A Large-scale Study on Unsupervised Outlier Model Selection: Do Internal Strategies Suffice?
This addresses the understudied problem of model selection in unsupervised outlier detection for researchers and practitioners, but the results are incremental as they highlight limitations rather than offering a solution.
The study investigated whether internal strategies, which rely only on input data and model outputs without labels, can effectively select unsupervised outlier detection models, finding that none were practically useful as they performed no better than a state-of-the-art detector with random configuration.
Given an unsupervised outlier detection task, how should one select a detection algorithm as well as its hyperparameters (jointly called a model)? Unsupervised model selection is notoriously difficult, in the absence of hold-out validation data with ground-truth labels. Therefore, the problem is vastly understudied. In this work, we study the feasibility of employing internal model evaluation strategies for selecting a model for outlier detection. These so-called internal strategies solely rely on the input data (without labels) and the output (outlier scores) of the candidate models.
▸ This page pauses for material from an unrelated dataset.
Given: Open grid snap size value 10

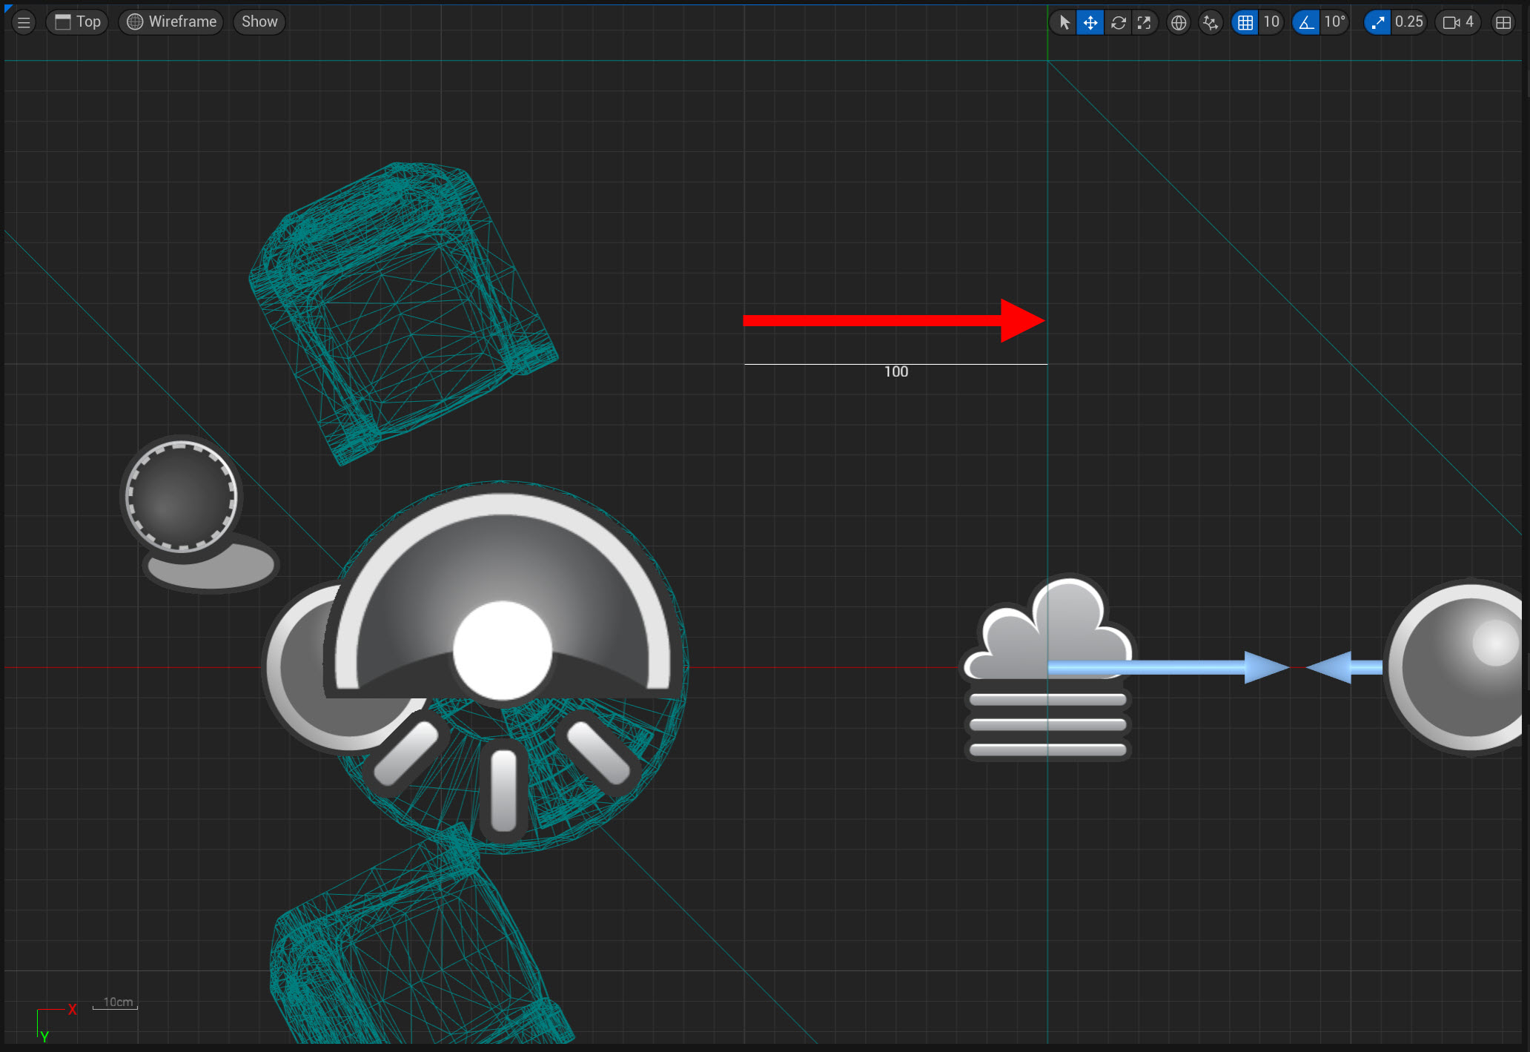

We setup (and open-source) a large testbed with 39 detection tasks and 297 candidate models comprised of 8 detectors and various hyperparameter configurations. We evaluate 7 different strategies on their ability to discriminate between models w.r.t. detection performance, without using any labels. Our study reveals room for progress -- we find that none would be practically useful, as they select models only comparable to a state-of-the-art detector (with random configuration).